These functions provide the density, distribution function, quantile function, and random generation for the half-normal distribution.

Usage

dhalfnorm(x, scale=sqrt(pi/2), log=FALSE)
phalfnorm(q, scale=sqrt(pi/2), lower.tail=TRUE, log.p=FALSE)
qhalfnorm(p, scale=sqrt(pi/2), lower.tail=TRUE, log.p=FALSE)
rhalfnorm(n, scale=sqrt(pi/2))

Arguments

x,q

These are each a vector of quantiles.

p

This is a vector of probabilities.

n

This is the number of observations, which must be a positive integer that has length 1.

scale

This is the scale parameter \(\sigma\), which must be positive.

log,log.p

Logical. If log=TRUE, then the logarithm of the density or result is returned.

lower.tail

Logical. If lower.tail=TRUE (default), probabilities are \(Pr[X \le x]\), otherwise, \(Pr[X > x]\).

Value

dhalfnorm gives the density, phalfnorm gives the distribution function, qhalfnorm gives the quantile function, and rhalfnorm generates random deviates.

Details

  • Application: Continuous Univariate

  • Density: \(p(\theta) = \frac{2 \sigma}{\pi} \exp(-\frac{\theta^2 \sigma^2}{\pi}), \quad \theta \ge 0\)

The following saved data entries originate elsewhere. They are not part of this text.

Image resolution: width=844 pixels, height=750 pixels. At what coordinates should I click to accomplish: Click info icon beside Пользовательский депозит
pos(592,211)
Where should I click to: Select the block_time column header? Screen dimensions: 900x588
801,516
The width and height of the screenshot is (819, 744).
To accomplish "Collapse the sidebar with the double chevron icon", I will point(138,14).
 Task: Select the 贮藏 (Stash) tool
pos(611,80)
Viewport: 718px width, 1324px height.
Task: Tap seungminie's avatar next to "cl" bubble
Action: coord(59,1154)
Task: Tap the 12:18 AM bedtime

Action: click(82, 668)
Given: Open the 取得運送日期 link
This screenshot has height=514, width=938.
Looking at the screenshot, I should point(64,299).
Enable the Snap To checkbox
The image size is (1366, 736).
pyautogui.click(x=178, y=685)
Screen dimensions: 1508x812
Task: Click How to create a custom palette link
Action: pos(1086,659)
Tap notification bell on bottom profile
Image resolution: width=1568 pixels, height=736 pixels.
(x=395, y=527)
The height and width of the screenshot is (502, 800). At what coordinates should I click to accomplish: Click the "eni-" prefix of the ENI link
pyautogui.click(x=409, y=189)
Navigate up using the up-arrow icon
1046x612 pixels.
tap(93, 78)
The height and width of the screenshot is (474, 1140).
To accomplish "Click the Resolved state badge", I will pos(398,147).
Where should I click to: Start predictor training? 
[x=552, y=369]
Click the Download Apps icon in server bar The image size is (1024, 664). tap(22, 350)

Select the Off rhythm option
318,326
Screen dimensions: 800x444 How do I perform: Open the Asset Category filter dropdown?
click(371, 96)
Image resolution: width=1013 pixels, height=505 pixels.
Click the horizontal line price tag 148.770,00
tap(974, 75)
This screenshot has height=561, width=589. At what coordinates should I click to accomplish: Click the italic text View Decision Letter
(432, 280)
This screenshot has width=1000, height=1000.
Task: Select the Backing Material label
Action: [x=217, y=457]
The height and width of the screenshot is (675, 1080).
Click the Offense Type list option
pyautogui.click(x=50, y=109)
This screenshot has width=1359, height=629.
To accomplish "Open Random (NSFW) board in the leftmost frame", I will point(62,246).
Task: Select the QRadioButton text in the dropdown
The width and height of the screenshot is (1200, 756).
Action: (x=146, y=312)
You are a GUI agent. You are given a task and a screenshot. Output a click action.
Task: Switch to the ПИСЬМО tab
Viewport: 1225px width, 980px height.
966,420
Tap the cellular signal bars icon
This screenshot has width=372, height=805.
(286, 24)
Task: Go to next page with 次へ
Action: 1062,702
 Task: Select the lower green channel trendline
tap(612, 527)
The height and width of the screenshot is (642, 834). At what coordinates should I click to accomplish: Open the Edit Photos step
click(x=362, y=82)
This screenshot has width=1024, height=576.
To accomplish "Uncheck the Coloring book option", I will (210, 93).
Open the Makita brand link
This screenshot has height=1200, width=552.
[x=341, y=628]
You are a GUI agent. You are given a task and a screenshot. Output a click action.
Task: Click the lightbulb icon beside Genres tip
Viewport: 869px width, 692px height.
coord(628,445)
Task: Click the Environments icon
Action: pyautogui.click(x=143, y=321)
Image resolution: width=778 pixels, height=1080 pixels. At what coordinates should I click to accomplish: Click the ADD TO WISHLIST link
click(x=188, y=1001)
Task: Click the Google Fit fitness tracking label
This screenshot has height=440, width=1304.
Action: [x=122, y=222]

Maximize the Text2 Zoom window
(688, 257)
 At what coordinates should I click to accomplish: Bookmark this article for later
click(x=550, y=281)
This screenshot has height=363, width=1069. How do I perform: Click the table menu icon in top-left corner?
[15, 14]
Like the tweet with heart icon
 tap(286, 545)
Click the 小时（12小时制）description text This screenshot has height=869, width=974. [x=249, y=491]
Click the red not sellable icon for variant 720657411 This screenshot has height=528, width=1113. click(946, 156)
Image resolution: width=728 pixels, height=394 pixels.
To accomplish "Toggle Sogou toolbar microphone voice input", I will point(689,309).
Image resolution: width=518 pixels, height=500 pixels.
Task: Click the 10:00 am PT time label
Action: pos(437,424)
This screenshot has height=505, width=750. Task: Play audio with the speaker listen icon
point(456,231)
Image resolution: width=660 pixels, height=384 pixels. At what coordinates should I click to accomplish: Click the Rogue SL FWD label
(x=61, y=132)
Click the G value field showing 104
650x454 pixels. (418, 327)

  • Inventor: Derived from the normal or Gaussian

  • Notation 1: \(\theta \sim \mathcal{HN}(\sigma)\)

  • Notation 2: \(p(\theta) = \mathcal{HN}(\theta | \sigma)\)

  • Parameter 1: scale parameter \(\sigma > 0\)

  • Mean: \(E(\theta) = \frac{1}{\sigma}\)

  • Variance: \(var(\theta) = \frac{\pi-2}{2 \sigma^2}\)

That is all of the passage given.